Even if the court could review the matter, the plaintiffs have an alternative remedy: pursuing the case at the state level by challenging Ventura County's approval of permits to use methyl bromide and other pesticides at farms near the Latino children's schools, the ruling states.
The plaintiffs argued that state-law action is inadequate because it does not allow them to "seek declaratory and injunctive relief vacating the settlement," which is available under the Administrative Procedures Act.
Orrick emphasized, however, that an alternative remedy's relief need not be identical to the relief sought under judicial review, "so long as the injury is redressable through other recourse, the APA bars judicial review."
Given the highly regulated nature of pesticide permitting in California, a state law remedy is adequate to address the plaintiffs' concerns, the ruling states.

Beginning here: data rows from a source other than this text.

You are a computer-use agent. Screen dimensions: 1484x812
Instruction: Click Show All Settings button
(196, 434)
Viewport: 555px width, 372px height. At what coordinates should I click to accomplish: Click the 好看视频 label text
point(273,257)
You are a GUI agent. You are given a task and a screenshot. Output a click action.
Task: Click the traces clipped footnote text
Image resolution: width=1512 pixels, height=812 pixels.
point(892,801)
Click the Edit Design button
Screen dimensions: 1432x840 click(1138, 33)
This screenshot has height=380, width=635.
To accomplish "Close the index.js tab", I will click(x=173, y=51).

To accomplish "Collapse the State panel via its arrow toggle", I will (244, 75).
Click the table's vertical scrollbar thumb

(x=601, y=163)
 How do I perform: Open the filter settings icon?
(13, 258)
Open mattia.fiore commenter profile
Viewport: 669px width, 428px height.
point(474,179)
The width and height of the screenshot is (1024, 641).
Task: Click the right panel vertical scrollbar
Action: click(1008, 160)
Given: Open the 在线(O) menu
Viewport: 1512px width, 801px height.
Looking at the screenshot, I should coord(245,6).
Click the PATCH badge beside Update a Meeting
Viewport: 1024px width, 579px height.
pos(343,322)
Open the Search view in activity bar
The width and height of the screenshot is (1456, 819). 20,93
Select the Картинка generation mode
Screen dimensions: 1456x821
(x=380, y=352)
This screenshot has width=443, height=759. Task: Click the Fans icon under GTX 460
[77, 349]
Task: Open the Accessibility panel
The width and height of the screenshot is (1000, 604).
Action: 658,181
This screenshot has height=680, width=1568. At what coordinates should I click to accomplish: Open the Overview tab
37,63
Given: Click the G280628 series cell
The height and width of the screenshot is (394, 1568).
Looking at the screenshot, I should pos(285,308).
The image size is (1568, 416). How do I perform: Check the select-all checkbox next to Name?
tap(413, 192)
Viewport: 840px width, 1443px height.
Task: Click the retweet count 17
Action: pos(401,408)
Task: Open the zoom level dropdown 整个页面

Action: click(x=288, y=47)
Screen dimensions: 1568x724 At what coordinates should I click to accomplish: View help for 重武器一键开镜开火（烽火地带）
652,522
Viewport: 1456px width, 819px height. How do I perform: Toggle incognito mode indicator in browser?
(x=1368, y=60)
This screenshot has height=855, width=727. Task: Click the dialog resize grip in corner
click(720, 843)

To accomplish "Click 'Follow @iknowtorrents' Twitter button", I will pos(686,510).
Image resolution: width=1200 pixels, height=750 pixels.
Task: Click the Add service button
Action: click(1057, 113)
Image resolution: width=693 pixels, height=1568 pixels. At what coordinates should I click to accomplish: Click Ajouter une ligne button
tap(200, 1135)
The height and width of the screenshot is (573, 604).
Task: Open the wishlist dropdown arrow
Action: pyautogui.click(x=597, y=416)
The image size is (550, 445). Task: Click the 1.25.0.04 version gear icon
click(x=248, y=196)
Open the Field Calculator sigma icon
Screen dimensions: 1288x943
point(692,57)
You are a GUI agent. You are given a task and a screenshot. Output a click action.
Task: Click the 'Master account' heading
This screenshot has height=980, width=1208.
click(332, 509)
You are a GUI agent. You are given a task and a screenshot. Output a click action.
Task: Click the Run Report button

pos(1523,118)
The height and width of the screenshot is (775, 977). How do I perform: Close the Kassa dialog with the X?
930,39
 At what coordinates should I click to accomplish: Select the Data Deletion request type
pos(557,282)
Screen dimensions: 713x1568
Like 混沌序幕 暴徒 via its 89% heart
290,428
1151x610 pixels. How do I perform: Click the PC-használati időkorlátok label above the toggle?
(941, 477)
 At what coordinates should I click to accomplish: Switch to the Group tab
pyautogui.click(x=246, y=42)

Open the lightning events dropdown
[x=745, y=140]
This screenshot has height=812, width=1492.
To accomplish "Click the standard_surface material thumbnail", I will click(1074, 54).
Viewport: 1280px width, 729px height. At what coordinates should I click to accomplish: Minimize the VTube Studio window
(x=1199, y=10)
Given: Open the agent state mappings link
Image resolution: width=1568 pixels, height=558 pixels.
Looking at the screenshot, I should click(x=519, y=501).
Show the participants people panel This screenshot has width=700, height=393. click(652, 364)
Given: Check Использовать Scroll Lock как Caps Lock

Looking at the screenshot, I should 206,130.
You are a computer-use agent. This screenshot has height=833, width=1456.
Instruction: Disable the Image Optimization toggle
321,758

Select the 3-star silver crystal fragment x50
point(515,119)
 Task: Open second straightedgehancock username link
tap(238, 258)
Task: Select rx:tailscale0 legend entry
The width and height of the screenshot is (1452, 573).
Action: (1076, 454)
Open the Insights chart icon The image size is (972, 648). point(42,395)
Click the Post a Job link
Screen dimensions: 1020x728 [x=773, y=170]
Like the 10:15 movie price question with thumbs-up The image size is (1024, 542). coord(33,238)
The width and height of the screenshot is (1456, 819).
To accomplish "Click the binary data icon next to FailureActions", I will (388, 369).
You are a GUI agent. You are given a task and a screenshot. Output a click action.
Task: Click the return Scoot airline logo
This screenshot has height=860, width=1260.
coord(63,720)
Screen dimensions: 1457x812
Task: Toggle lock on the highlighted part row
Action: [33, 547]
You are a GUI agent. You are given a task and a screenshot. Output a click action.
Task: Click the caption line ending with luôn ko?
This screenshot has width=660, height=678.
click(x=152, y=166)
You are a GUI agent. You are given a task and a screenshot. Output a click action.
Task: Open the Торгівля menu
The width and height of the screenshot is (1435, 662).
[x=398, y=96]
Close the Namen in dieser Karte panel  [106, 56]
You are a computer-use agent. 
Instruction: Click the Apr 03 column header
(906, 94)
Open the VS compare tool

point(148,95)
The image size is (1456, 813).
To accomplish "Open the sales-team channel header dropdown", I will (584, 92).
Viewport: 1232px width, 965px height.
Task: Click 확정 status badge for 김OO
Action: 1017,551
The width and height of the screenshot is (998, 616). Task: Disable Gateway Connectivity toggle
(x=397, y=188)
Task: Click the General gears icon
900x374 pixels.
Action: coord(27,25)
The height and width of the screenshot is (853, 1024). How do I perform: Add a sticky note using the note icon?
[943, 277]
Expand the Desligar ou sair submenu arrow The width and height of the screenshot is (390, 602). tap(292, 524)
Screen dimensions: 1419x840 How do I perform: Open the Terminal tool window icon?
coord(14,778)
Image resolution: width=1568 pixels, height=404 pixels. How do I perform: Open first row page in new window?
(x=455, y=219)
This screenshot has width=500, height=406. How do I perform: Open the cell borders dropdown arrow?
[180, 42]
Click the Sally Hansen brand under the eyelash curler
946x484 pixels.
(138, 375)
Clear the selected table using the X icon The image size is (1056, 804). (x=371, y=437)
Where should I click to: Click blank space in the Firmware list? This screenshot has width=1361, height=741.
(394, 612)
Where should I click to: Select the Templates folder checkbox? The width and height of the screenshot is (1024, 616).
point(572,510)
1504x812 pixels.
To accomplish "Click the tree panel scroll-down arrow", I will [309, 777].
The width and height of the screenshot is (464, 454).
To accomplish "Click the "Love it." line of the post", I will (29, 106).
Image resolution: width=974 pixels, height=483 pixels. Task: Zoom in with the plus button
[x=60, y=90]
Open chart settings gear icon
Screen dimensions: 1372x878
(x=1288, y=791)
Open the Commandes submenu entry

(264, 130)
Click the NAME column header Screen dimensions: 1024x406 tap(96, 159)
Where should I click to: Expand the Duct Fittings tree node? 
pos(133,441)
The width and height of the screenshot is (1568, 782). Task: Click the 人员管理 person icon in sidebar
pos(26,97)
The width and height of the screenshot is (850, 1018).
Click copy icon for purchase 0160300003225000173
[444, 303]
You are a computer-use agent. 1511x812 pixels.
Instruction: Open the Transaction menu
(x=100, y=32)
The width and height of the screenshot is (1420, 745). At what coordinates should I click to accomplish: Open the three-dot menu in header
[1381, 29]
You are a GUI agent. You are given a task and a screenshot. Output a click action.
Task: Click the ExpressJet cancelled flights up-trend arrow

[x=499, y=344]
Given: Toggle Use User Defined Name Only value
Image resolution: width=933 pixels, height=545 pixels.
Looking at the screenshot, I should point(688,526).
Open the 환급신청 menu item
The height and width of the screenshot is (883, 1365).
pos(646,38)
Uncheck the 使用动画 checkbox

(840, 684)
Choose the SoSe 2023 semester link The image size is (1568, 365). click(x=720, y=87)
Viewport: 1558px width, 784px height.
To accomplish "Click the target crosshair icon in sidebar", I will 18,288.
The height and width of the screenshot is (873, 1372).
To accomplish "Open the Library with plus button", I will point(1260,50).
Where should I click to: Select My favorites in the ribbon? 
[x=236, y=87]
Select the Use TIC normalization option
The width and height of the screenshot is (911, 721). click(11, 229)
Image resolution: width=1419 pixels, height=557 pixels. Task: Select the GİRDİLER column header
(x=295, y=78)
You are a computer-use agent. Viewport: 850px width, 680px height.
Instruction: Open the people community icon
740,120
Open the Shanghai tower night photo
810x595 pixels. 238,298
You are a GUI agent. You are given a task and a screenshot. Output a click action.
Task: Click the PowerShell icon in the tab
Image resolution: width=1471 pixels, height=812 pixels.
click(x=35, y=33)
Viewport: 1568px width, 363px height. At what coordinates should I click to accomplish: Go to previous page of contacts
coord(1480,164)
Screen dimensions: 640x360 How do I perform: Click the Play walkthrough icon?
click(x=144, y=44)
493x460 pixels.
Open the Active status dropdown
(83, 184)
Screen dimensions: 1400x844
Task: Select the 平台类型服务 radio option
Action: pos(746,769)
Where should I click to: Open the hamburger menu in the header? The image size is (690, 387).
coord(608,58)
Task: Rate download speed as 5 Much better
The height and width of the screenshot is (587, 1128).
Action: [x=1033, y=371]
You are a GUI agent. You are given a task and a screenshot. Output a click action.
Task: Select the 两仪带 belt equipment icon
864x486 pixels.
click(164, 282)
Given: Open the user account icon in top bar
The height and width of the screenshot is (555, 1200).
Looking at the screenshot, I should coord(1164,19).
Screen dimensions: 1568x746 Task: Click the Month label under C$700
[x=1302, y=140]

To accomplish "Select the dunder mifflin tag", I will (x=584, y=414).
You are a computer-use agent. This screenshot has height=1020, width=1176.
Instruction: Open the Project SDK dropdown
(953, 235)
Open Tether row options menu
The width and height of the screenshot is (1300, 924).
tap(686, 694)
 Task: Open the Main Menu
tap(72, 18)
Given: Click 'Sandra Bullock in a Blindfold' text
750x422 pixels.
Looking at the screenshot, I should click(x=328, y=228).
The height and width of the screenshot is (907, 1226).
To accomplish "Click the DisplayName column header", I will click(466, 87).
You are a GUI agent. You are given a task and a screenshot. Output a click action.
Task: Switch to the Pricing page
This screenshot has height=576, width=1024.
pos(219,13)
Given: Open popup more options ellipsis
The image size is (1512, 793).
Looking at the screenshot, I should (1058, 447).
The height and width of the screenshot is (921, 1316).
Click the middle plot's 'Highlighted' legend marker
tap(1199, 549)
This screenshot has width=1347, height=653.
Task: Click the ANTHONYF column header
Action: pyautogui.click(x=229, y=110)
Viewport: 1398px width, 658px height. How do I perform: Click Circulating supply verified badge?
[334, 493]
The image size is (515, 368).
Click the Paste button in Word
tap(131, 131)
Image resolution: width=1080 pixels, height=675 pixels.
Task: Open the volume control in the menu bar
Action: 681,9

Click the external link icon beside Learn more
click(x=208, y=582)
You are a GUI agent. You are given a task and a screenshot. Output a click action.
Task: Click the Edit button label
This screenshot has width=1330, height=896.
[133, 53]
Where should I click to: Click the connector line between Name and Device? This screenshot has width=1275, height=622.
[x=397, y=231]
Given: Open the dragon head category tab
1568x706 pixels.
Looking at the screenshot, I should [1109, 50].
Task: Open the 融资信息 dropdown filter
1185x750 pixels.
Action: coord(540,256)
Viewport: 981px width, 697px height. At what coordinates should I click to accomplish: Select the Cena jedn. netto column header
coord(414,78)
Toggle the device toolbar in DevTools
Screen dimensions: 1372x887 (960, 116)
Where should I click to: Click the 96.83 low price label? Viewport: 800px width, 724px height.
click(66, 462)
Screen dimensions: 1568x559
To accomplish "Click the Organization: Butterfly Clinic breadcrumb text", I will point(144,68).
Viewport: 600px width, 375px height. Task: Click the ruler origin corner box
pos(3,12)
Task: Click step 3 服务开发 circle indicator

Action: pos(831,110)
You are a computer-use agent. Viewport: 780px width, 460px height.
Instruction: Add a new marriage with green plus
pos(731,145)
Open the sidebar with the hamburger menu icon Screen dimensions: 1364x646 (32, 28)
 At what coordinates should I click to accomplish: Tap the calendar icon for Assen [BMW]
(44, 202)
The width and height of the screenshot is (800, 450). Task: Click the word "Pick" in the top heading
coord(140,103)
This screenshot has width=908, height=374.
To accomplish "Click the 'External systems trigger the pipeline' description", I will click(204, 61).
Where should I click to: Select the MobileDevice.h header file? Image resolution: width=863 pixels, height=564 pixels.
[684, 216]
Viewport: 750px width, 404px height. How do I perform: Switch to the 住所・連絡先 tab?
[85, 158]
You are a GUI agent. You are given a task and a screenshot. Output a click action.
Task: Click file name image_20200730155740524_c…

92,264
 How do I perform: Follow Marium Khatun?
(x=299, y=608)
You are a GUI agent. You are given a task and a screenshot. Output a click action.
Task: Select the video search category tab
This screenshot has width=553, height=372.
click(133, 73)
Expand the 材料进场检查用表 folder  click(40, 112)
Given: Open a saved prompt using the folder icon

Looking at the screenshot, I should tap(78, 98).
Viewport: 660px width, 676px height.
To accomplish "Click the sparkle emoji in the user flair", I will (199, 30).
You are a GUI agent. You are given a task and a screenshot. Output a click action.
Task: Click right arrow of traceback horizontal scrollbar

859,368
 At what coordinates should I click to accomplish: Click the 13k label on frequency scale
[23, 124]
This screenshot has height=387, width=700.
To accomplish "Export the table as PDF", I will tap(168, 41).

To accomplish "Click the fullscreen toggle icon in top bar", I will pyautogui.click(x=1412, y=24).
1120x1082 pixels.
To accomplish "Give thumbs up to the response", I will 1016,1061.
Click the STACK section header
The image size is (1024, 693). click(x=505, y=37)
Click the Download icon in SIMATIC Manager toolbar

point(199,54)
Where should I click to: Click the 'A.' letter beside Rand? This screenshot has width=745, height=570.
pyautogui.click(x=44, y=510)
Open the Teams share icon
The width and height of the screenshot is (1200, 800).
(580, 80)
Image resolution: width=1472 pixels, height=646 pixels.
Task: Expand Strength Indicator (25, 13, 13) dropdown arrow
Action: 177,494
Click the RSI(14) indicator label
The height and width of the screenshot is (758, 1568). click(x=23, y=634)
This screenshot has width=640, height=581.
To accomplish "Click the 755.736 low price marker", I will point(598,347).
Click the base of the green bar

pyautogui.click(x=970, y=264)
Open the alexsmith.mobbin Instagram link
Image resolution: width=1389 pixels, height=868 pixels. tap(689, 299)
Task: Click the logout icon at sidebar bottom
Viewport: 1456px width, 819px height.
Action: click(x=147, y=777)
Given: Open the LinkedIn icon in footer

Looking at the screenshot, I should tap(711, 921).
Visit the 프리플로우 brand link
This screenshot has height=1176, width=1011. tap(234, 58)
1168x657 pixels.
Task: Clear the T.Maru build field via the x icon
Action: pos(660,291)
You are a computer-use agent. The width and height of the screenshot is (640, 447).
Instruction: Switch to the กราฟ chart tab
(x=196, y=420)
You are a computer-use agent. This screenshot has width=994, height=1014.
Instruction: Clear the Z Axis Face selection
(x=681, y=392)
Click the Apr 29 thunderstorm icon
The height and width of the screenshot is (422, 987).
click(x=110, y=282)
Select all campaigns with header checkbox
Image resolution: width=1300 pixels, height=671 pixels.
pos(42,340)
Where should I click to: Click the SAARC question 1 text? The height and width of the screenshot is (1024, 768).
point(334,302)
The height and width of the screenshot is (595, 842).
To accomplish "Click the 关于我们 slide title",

"By pursuing the available state remedies of challenging the issuance of permits, the plaintiffs would have control over their case and could achieve more direct relief than EPA could offer (if it was so inclined)," Orrick wrote (parentheses in original).
In dismissing the due process claims, Orrick found that the plaintiffs did not demonstrate that they have a property interest.
"The plaintiffs fail to allege what they had or were owed by EPA, but which EPA did not give or wrongfully took from them, other than a right to redress," Orrick wrote. "And that, standing alone, is not a property right."
Orrick concluded: "The court sympathizes with the plaintiffs and others similarly situated if the allegations in the FAC [first amended complaint] are true. However, the court is bound to apply the law as it stands. The court lacks jurisdiction to consider plaintiffs' APA cause of action. Further amendment would be futile, so EPA'S motion to dismiss the first cause of action is granted with prejudice."
The plaintiffs have 20 days from the date of the order to amend their due process claims. If they choose not to, the case will be dismissed in EPA's favor.